Limitations. We briefly describe a few limitations our measurement and analysis. First, our measurements do not provide full coverage of the events triggered by user interactions (e.g., scroll, click). As with any other dynamic analysis approach, this could possibly lead to false positives (e.g., mixed resources classified as tracking) and false negatives (e.g., mixed resources classified as functional). Second, our measurements are limited to the landing pages and the results might vary for internal pages (Aqeel et al., 2020). Third, our analysis relies on error prone (Alrizah et al., 2019; Vastel et al., 2020) filter lists for ground truth labeling. We argue that filter lists are reasonably reliable for top-ranked websites. Moreover, our classification of mixed resources uses the logarithmic ratio that should be robust to mistakes less than an order of magnitude. Fourth, our method-level analysis does not distinguish between different anonymous functions in a script and treats them as part of one method. This limitation can be addressed by using the line and column number information available for each method invocation in the call stack. Finally, we selected the thresholds of -2 and 2 to classify mixed resources in Equation 1. As shown in Figure 3, this subjective selection reasonably separated mixed resources from tracking and functional resources.
6. Related Work
The problem of finding tacking-inducing code shares similarities with prior research on fault-inducing code localization. For example, widely popular spectra-based fault localization (SBFL) (Jones et al., 2002; Jones and Harrold, 2005; El-Wahab et al., 2018; Agarwal and Agrawal, 2014; Pearson et al., 2017; Souza et al., 2016) collects statement coverage profiles of each test, passing or failing, to localize the lines of code that are most likely to induce a test failure. Bela et al. (Vancsics et al., ) and Laghari et al. (Laghari et al., 2015) present a call frequency-based SBFL technique. Instead of coverage information, they use the frequency of method occurrence in the call stack of failing test cases. A method that appears more in the failing call stack of failing test cases is more likely to be faulty. In TrackerSift
, methods appearing more frequently in tracking script-initiated requests has a higher probability of being privacy-invasive. Abreu et al.(Abreu et al., 2007) studied how accurate these SBFL techniques are, and their accuracy is independent of the quality of test design.
Jiang et al. (Jiang et al., 2012) use call stack to localize the null pointer exception, and Gong et al. (Gong et al., 2014) generate the call stack traces to successfully identify 65% of the root cause of the crashing faults.

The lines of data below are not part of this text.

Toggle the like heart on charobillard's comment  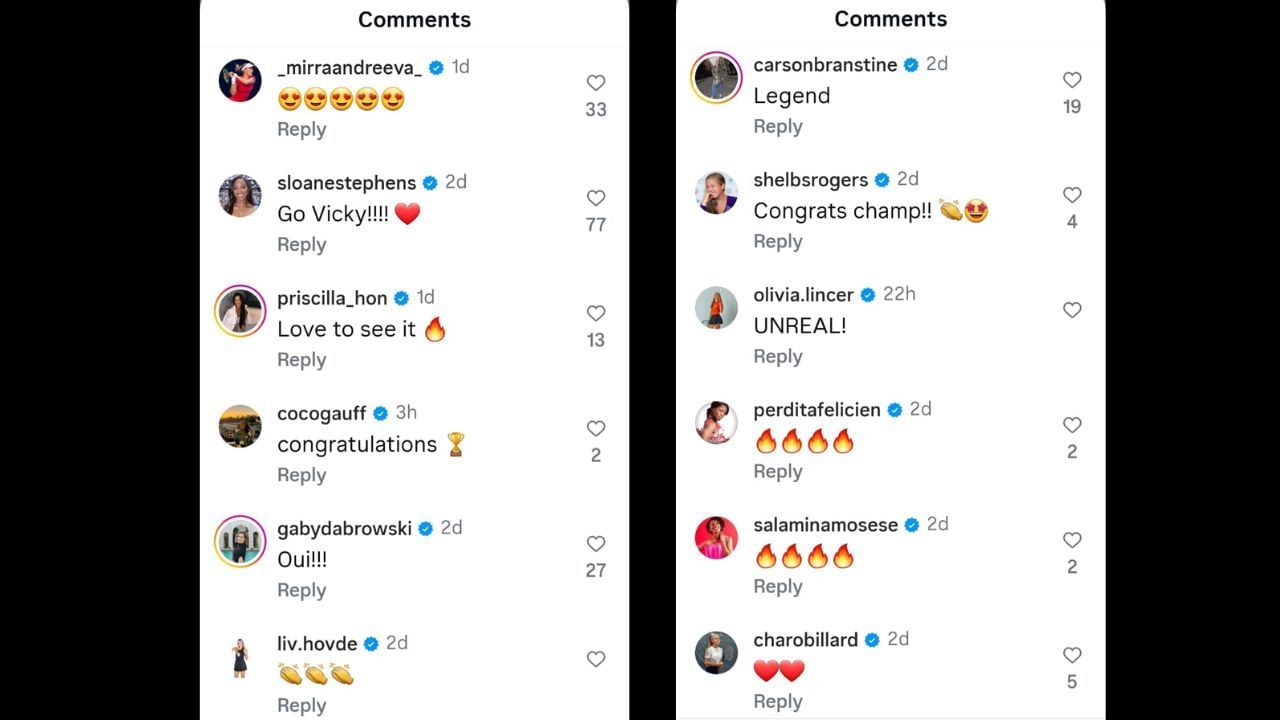(1072, 655)
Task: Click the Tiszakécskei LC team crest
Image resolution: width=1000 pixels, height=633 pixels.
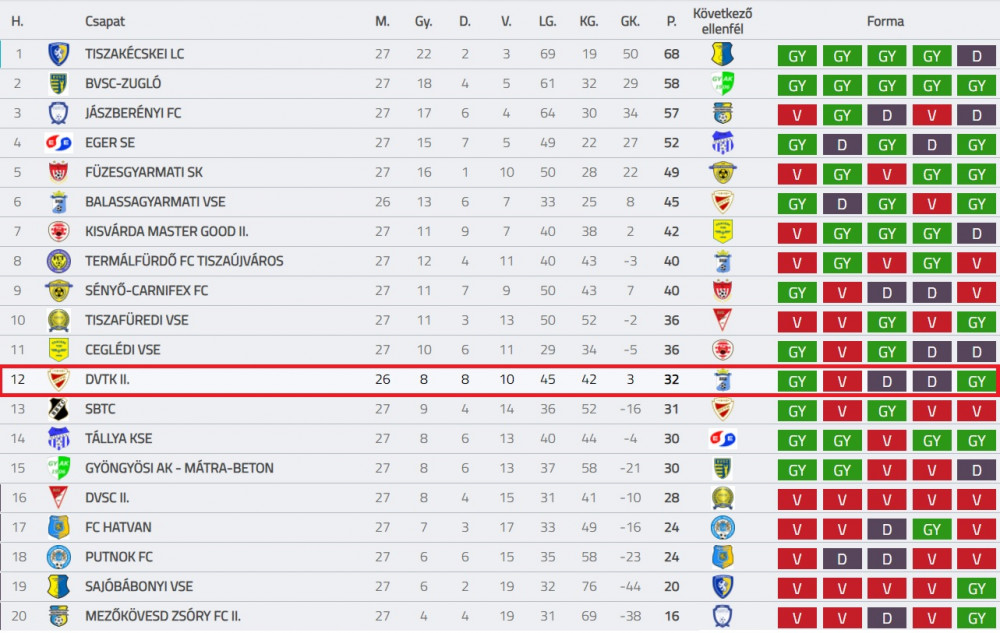Action: pyautogui.click(x=59, y=54)
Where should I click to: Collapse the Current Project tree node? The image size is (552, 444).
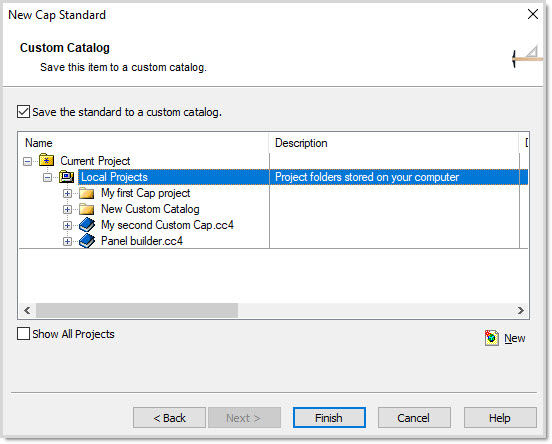click(x=27, y=161)
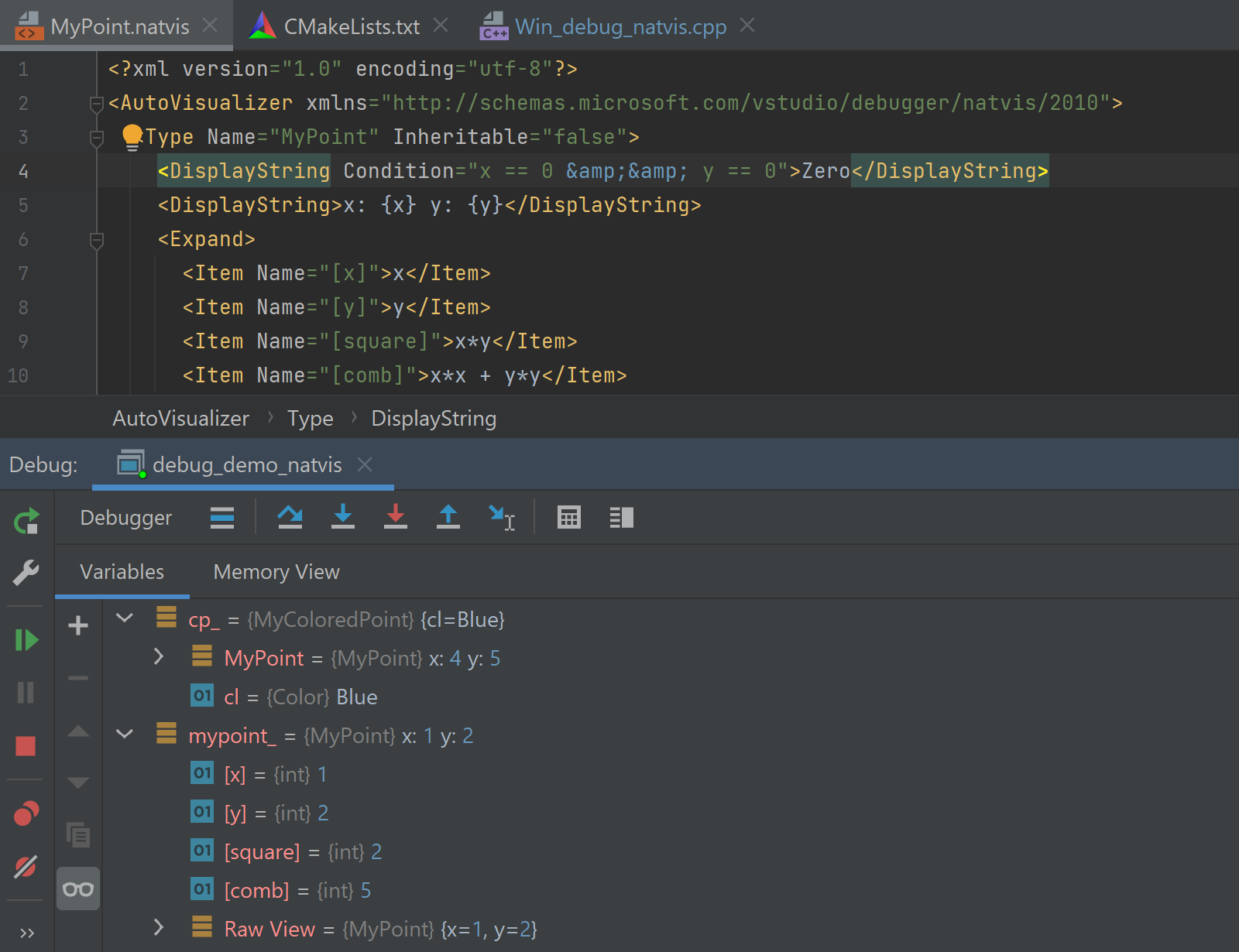Expand the MyPoint child node
Image resolution: width=1239 pixels, height=952 pixels.
[x=159, y=657]
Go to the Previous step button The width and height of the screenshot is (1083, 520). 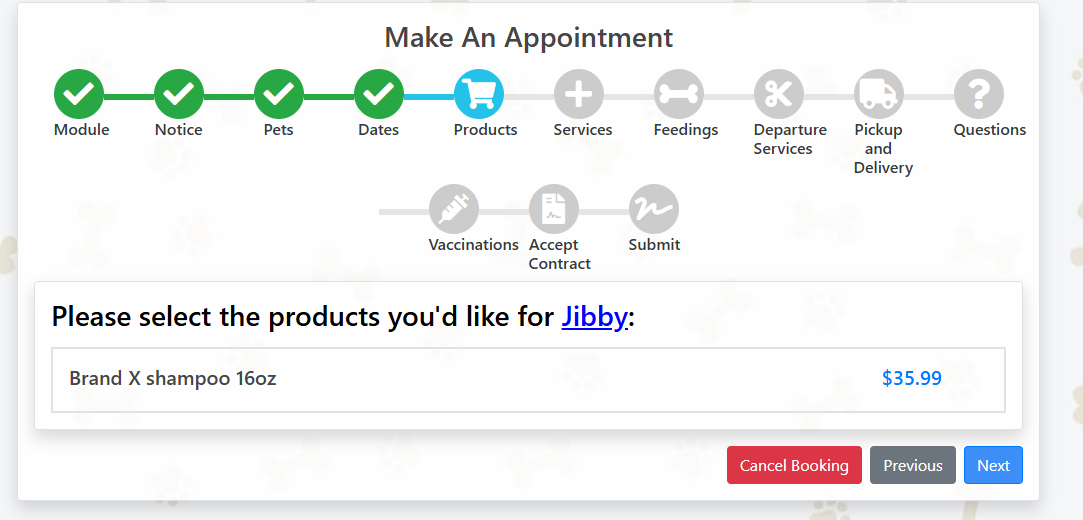coord(913,465)
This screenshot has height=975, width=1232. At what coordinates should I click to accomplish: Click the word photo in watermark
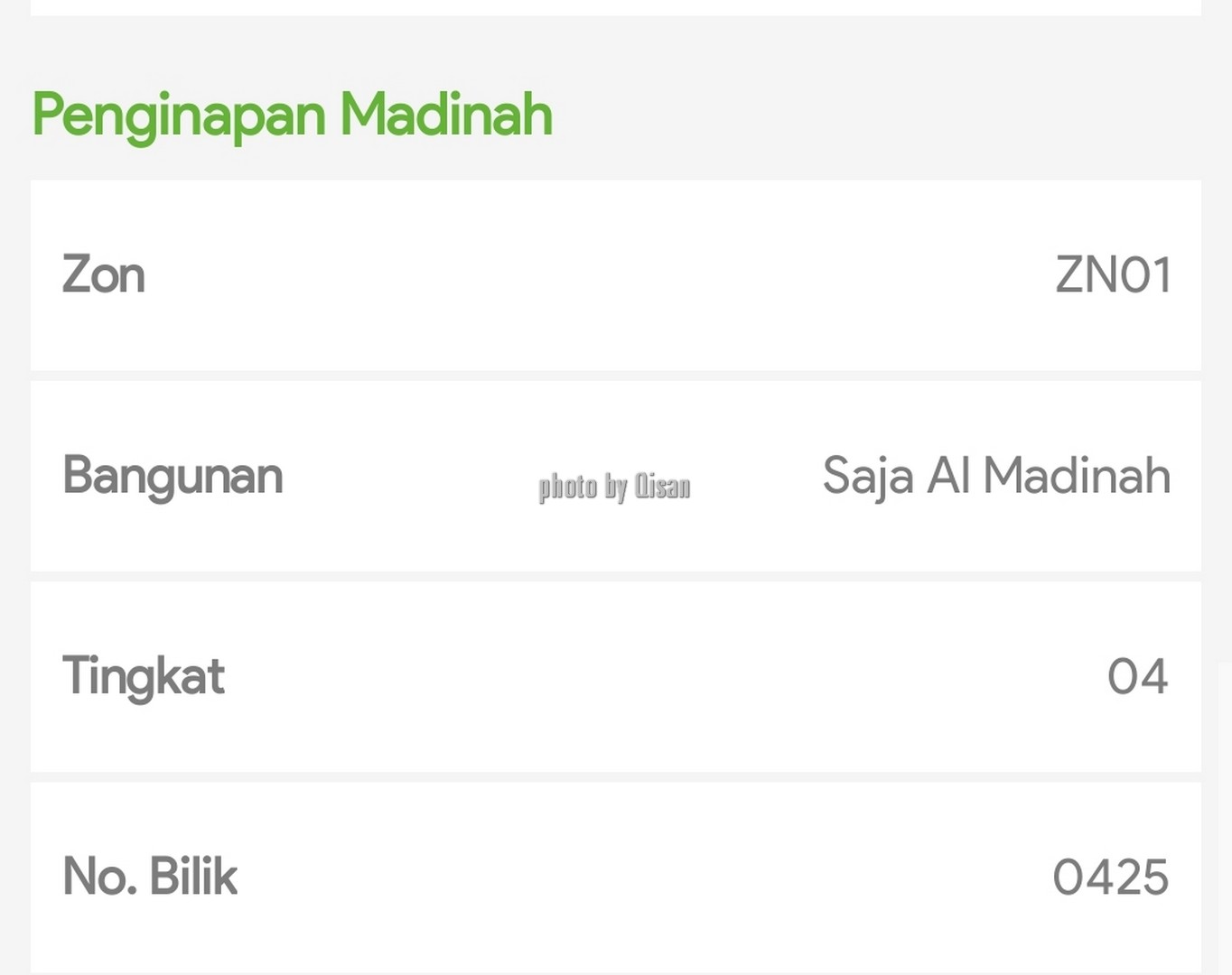tap(568, 488)
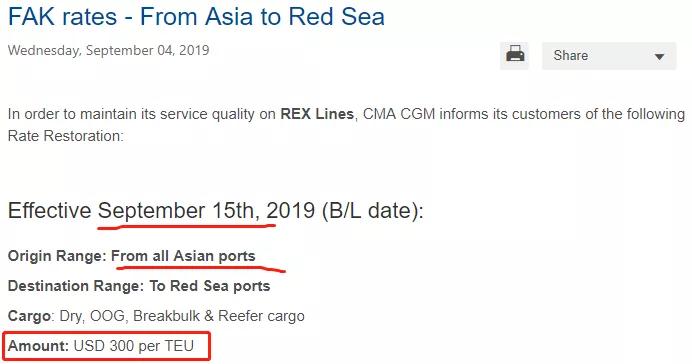Click the To Red Sea ports text
Viewport: 692px width, 364px height.
[x=210, y=286]
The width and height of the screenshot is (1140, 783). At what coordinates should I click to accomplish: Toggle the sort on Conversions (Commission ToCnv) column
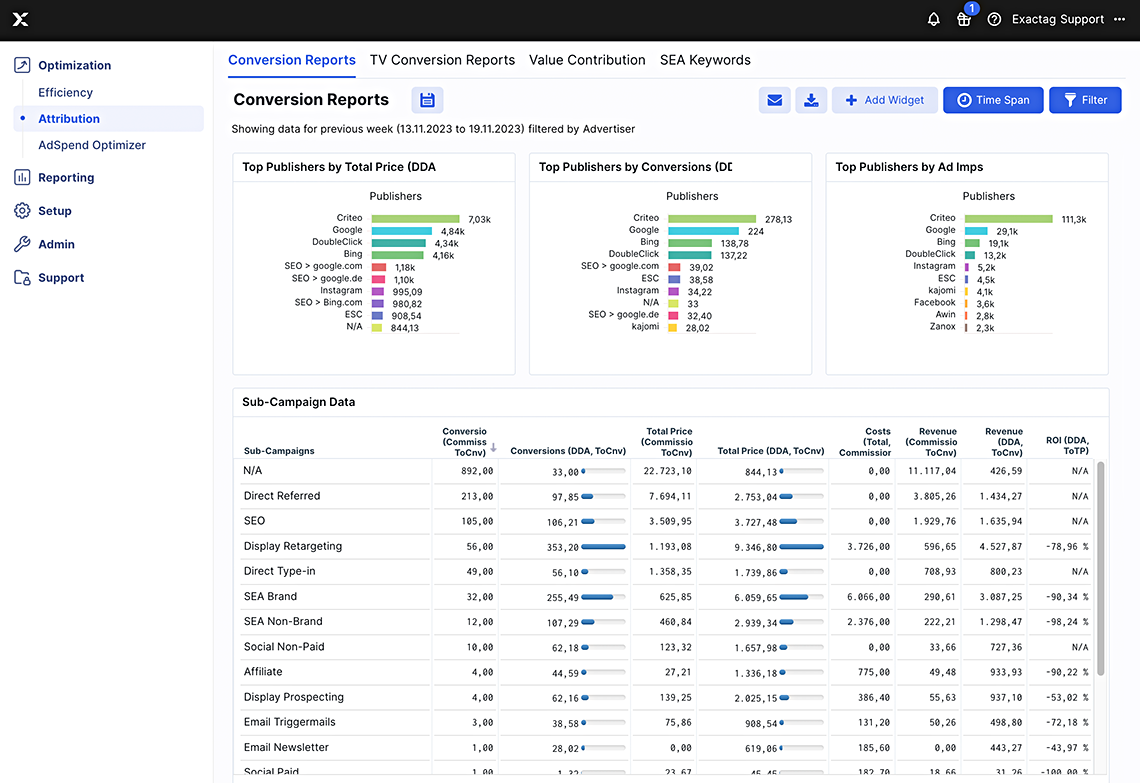[x=467, y=441]
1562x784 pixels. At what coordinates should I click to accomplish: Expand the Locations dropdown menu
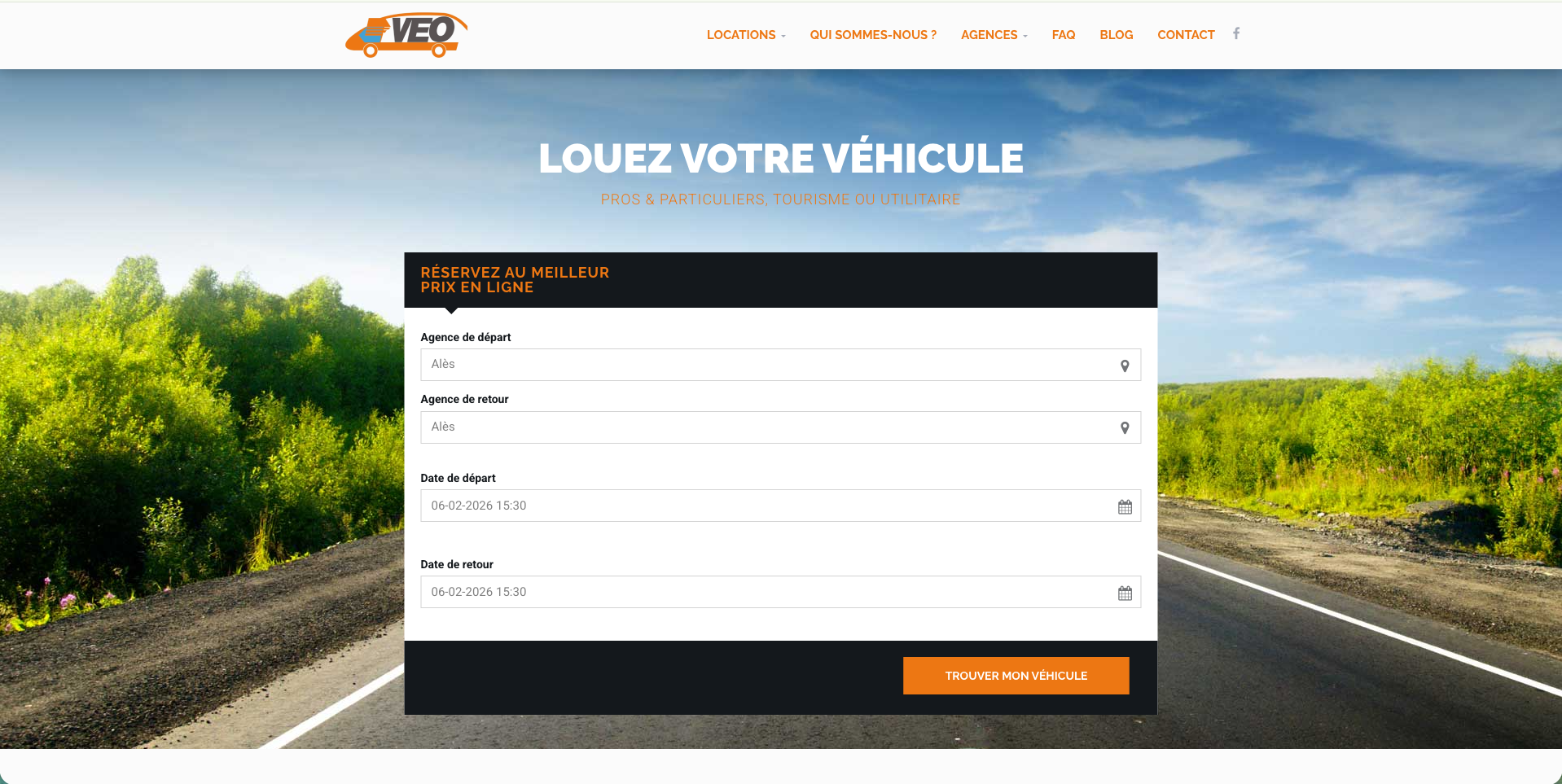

One common limitation across most fault-localization approaches is that they require an extensive test suite capable of exercising faulty behavior, along with an instrumented runtime to collect statement-level coverage. TrackerSift overcomes the limitations by using filter lists as test oracle during page load time and uses an instrumented browser to capture fine-grained coverage.
We presented TrackerSift, a hierarchical approach to progressively untangle mixed resources at increasing levels of finer granularity from network-level (e.g., domain and hostname) to code-level (e.g., script and method). We showed that it is able to attribute 98% of all requests on 100K websites to tracking or functional resources by the finest level of granularity. Our results highlighted opportunities for fine-grained content blocking to remove mixed resources without breaking legitimate site functionality. Specifically, TrackerSift can be used to design surrogate scripts by automatically identifying and removing tracking methods from mixed scripts.